The problem: In your copy, drop the images and return each record exactly as it stands.
Provided records Start Marker
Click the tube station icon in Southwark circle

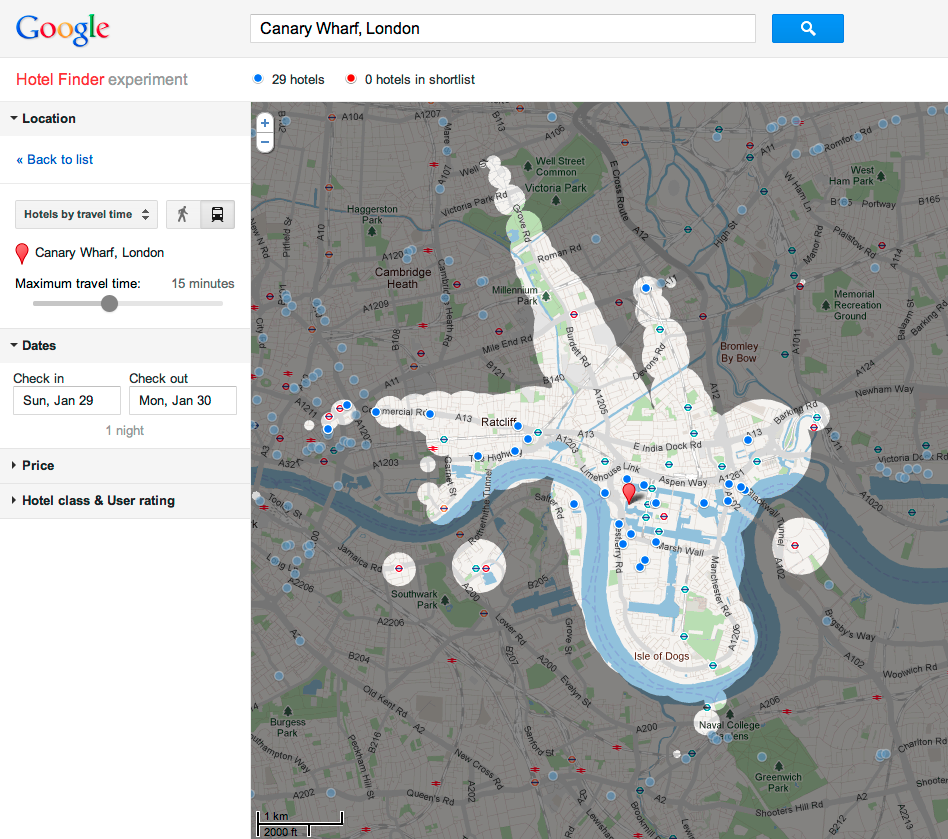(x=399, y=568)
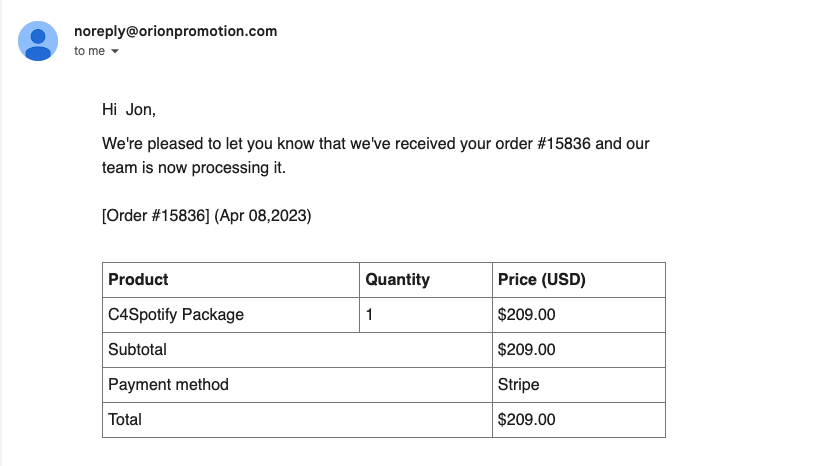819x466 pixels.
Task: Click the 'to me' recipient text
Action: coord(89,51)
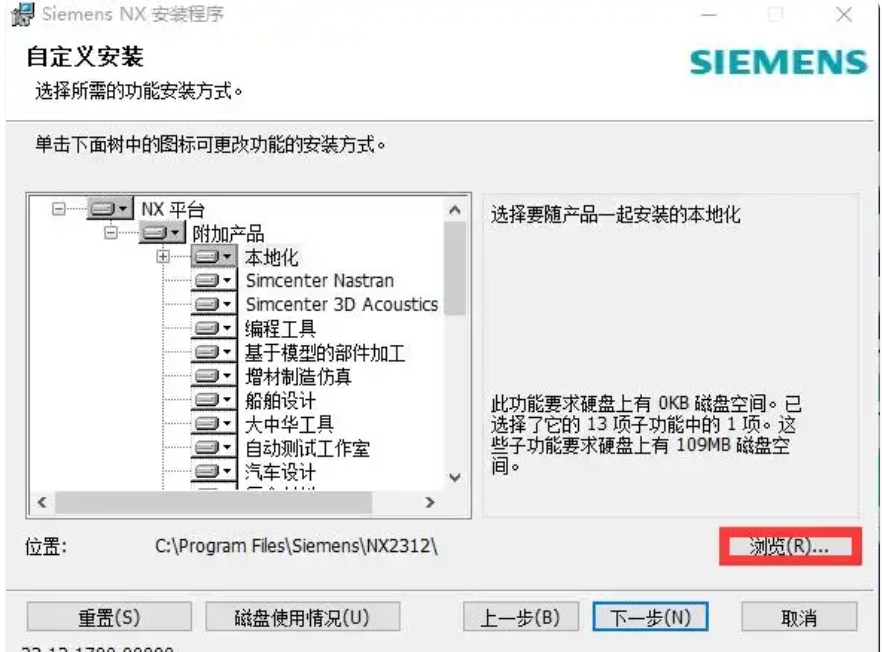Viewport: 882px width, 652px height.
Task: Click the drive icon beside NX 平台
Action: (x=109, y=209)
Provided records End Marker
Solution for this problem:
Click the tube station icon in Southwark circle

(x=399, y=568)
819x466 pixels.
Task: Click the 'to me' recipient text
Action: coord(89,51)
Viewport: 882px width, 652px height.
Task: Click the drive icon beside NX 平台
Action: (x=109, y=209)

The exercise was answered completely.